# Training Deep Neural Networks

**_Build a neural network of appropriate depth on CIFAR10 dataset with batch normalization, He initialization, Swish activation function, Nadam optimizer and early stopping._**

In [1]:
# Import required packages

import pickle
import tensorflow as tf
from sklearn.model_selection import train_test_split

## Retrieving & Analysing Dataset

In [4]:
# Loads CIFAR10 dataset from a pickle dump

with open("data/cifar10.pickle", "rb") as f:
    cifar10 = pickle.load(f)

In [6]:
# Considering dataset is organized in tuple, items are referenced as follows

(X_train_full, y_train_full), (X_test, y_test) = cifar10

In [None]:
# Check the shape of the training and test dataset

print("Shape of the training dataset:", <code here>)

print("Shape of the test dataset:", <code here>)

## Preparing Datasets

In [18]:
# Split train dataset further to seperate 5000 instances to be used as validation set.
# Also, consider stratification during splitting.

X_train, X_val, y_train, y_val = <code here>

## Modeling with Batch Normalization

**Add Batch Normalization (BN) layer after every Dense layer (and before the activation function), except for the output layer.**

In [30]:
# Reset all the keras states
tf.keras.backend.clear_session()

tf.random.set_seed(42)

# Initialize a sequential model
<code here>

# Initialize a "Flatten" layer with input shape and add that to add
<code here>

# In each iteration in a loop of 20 iterations, 
#   1) initialize a "Dense" layer specifying output shape and "he_normal" as kernel initializer and add that to model,
#   2) initialize a "BatchNormalization" layer and add that to model,
#   3) initialize a "Activation" layer for "swish" activation and add that to model

<code here>

# Initialize a "Dense" layer specifying output shape and activation function according to the task and add to model
<code here>


In [32]:
# Initialize "Nadam" as model optimizer with 5e-4 as learning rate
<code here>

# Compile the model by specifying sparse categorical crossentropy as loss function,
# already initialized optimizer and "accuracy" as a metric
<code here>

In [34]:
# Set the path for the model weights to be stored into.
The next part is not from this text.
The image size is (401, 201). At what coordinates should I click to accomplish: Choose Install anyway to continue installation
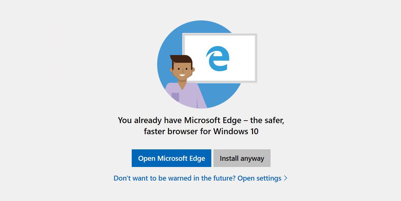[x=242, y=158]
Instead of storing weights across all batches,
# only best weights gets saved.
model_checkpoint_callback = tf.keras.callbacks.ModelCheckpoint("./model_weights/my_cifar10_bn_model.keras", save_best_only=True)

# Set callback to stop training when model does improve after 20 training iterations
early_stopping_callback = <code here>

# Prepare list of callbacks to be passed into training process
callbacks = [early_stopping_callback, model_checkpoint_callback]

In [None]:
# Fit the model by specifying training dataset, 100 epochs,
# validation data (tuple with features and labels) and callbacks

<code here>

In [None]:
# Evaluate model performance agaisnt against validation data
<code here>

**Note down if the accuracy of this model is better than that of the previous model.**

**Observations:**

Note down all your observations in green/blue book.